■ PROBLEM DETAILS
Reproduce, word for word, the complete passage on France's proposed legislation against Islamist separatism that appears below, ahead of the rows.

■ TEXT SECTION
Bare-bone details reported by French media however, suggest a strong focus on Islam. Among other things, the legislation ostensibly would require mosques and private religious schools to disclose their sources of foreign financing, put a stop on importing foreign imams, and crack down on areas undermining gender equality, including possible criminal sanctions for doctors issuing so-called virginity certificates for women ahead of marriage.
It would add to a raft of other measures, from bans on veiling in public schools and burkinis – modest swimsuits worn by some Muslim women – at beaches, underscoring longstanding friction between conservative Islam and staunchly secular French values.
Charlie Hebdo legacy
The legislation is also backdropped by the multiple Islamist terror attacks France has weathered in recent years—a dark legacy highlighted in an ongoing trial over the 2015 attacks against the Charlie Hebdo newspaper and a kosher supermarket.
Last Friday, a Pakistani immigrant attacked two people with a meat cleaver in front of Charlie Hebdo’s old Paris offices. He claimed in a video to be avenging the satirical weekly’s recent republication of controversial cartoons of the Prophet Mohammed, which catalyzed the 2015 attacks.
Making reference to the cartoons at a citizenship ceremony earlier this month and before the latest attacks, Macron defended the “right to blasphemy” as a fundamental freedom, even as he condemned “Islamic separatism.”
“To be French is to defend the right to make people laugh, to criticize, to mock, to caricature,” the president said.
Such sentiments resonate in France, where millions demonstrated for free expression after the 2015 attacks.
A recent Odoxa poll finds more than three-quarters of French people surveyed back legislation against separatism, even though a sizable chunk fear it may deepen fractures in French society. Fueling concerns, too, is a separate IFOP poll finding some 74% of Muslims under the age of 25 putting their religion before the state — compared to just 25% of those over 35.
Fears of political Islam — and stigmatization
For French-Italian writer and geopolitical professor Alexandre Del Valle, political Islam is a particular threat. A 2019 book he co-authored, The Project, is about the Muslim Brotherhood’s alleged attempt to infiltrate and conquer the West.

■ DATA LISTING
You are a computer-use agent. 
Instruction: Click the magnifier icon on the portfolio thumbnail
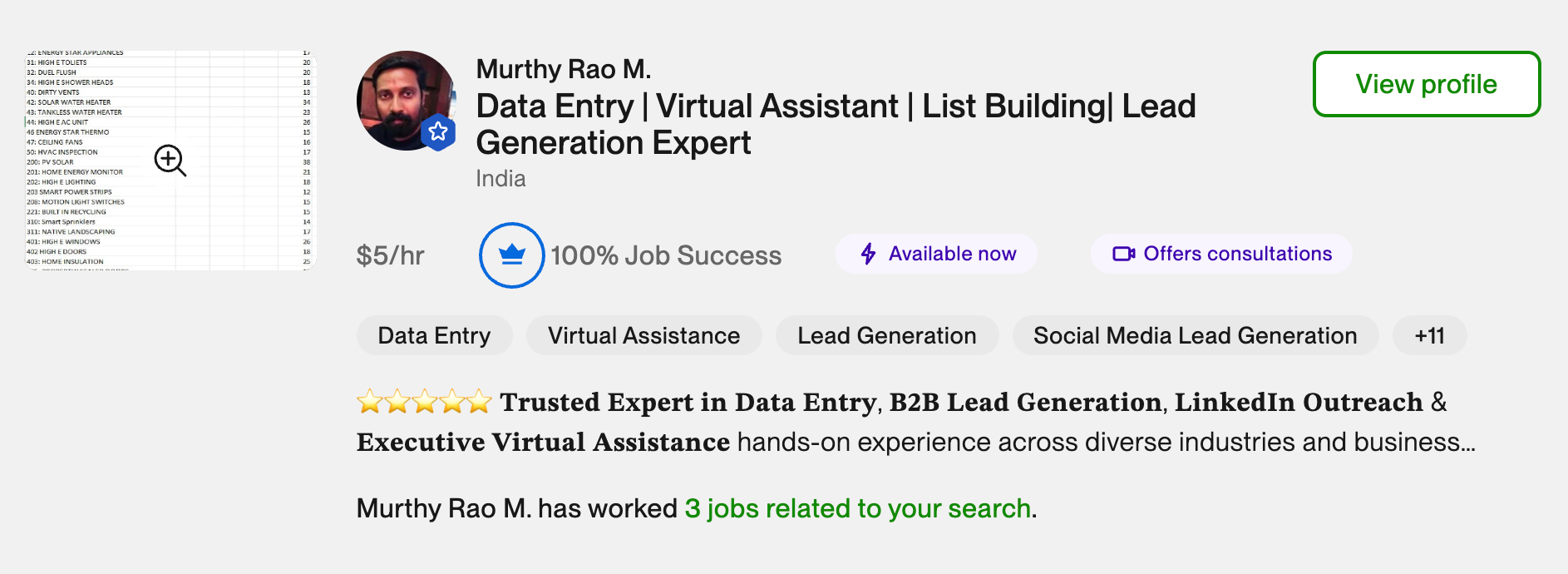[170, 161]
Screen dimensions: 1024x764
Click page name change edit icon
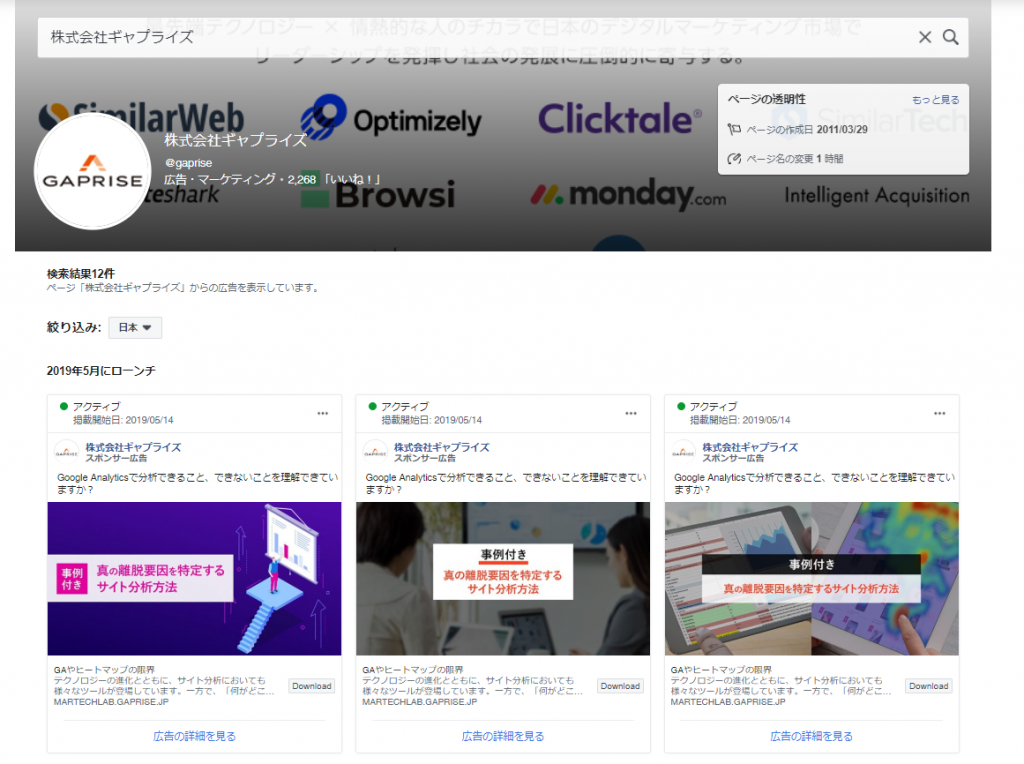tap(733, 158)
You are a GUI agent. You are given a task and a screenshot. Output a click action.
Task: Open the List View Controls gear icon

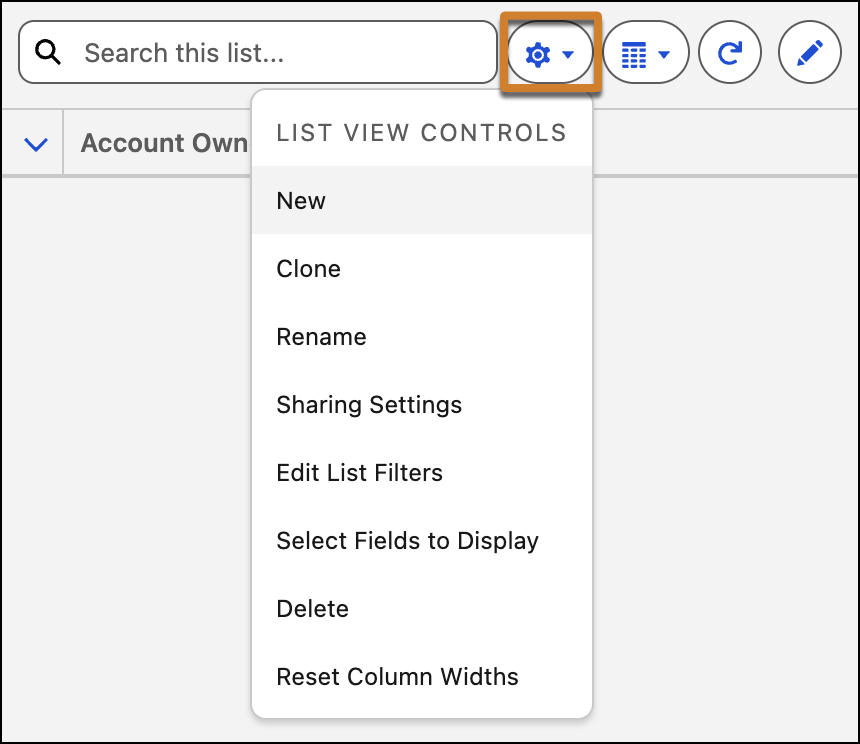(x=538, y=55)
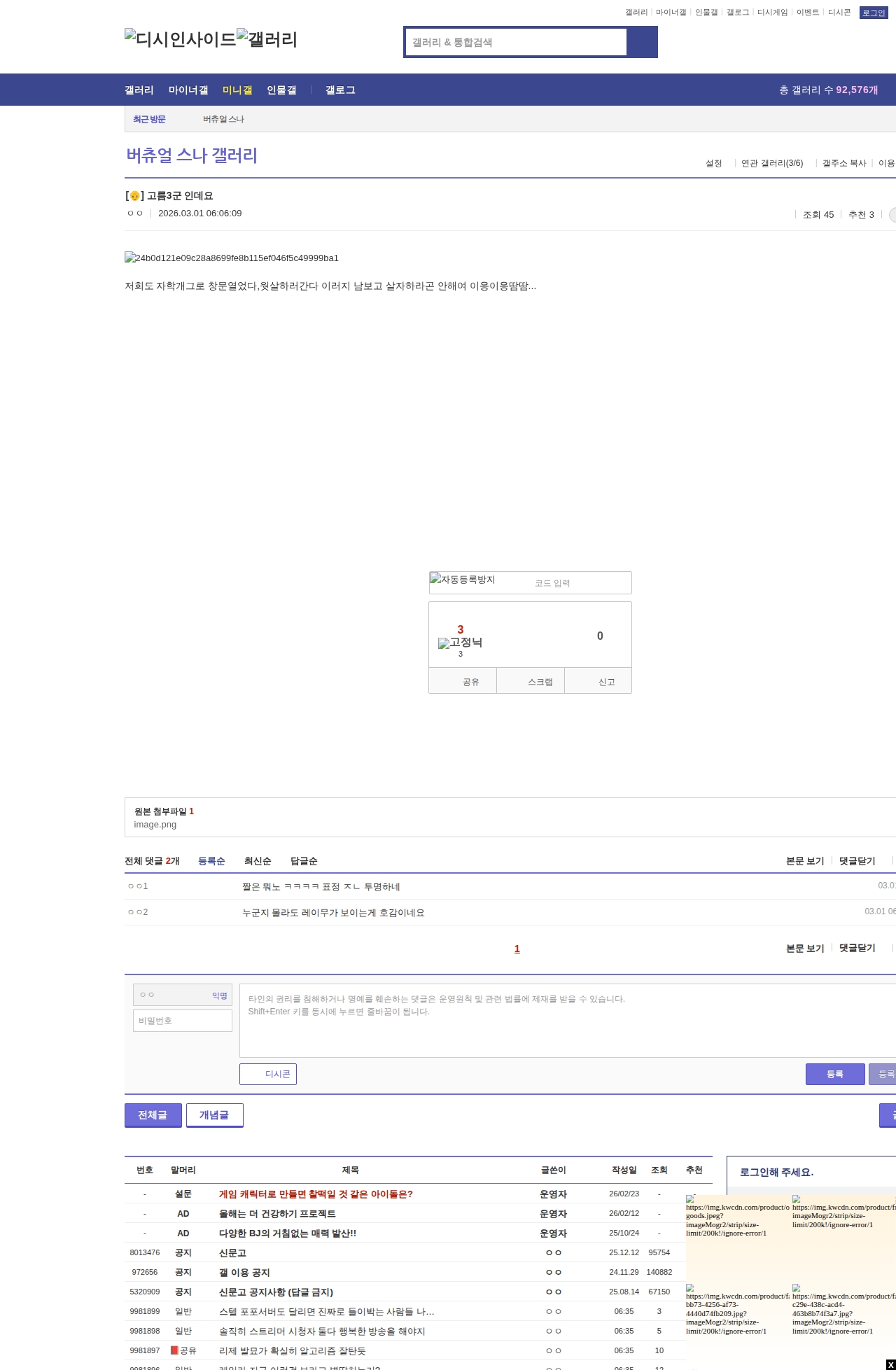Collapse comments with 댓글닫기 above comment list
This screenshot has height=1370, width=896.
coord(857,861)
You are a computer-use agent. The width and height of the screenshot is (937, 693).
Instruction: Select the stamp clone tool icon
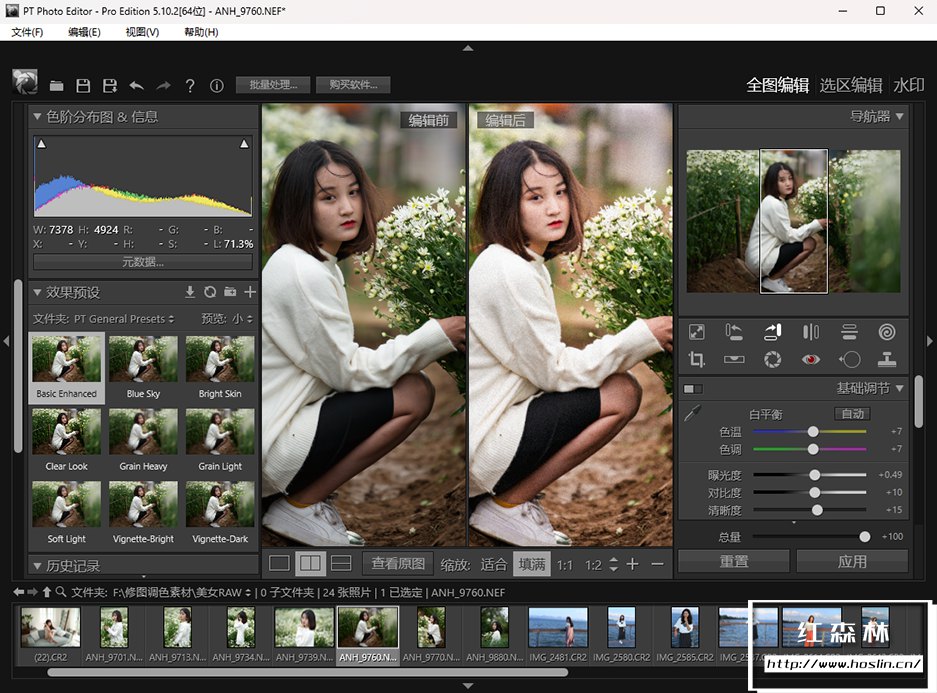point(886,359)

■ ANSWER TO THIS EXERCISE
Bare-bone details reported by French media however, suggest a strong focus on Islam. Among other things, the legislation ostensibly would require mosques and private religious schools to disclose their sources of foreign financing, put a stop on importing foreign imams, and crack down on areas undermining gender equality, including possible criminal sanctions for doctors issuing so-called virginity certificates for women ahead of marriage.
It would add to a raft of other measures, from bans on veiling in public schools and burkinis – modest swimsuits worn by some Muslim women – at beaches, underscoring longstanding friction between conservative Islam and staunchly secular French values.
Charlie Hebdo legacy
The legislation is also backdropped by the multiple Islamist terror attacks France has weathered in recent years—a dark legacy highlighted in an ongoing trial over the 2015 attacks against the Charlie Hebdo newspaper and a kosher supermarket.
Last Friday, a Pakistani immigrant attacked two people with a meat cleaver in front of Charlie Hebdo’s old Paris offices. He claimed in a video to be avenging the satirical weekly’s recent republication of controversial cartoons of the Prophet Mohammed, which catalyzed the 2015 attacks.
Making reference to the cartoons at a citizenship ceremony earlier this month and before the latest attacks, Macron defended the “right to blasphemy” as a fundamental freedom, even as he condemned “Islamic separatism.”
“To be French is to defend the right to make people laugh, to criticize, to mock, to caricature,” the president said.
Such sentiments resonate in France, where millions demonstrated for free expression after the 2015 attacks.
A recent Odoxa poll finds more than three-quarters of French people surveyed back legislation against separatism, even though a sizable chunk fear it may deepen fractures in French society. Fueling concerns, too, is a separate IFOP poll finding some 74% of Muslims under the age of 25 putting their religion before the state — compared to just 25% of those over 35.
Fears of political Islam — and stigmatization
For French-Italian writer and geopolitical professor Alexandre Del Valle, political Islam is a particular threat. A 2019 book he co-authored, The Project, is about the Muslim Brotherhood’s alleged attempt to infiltrate and conquer the West.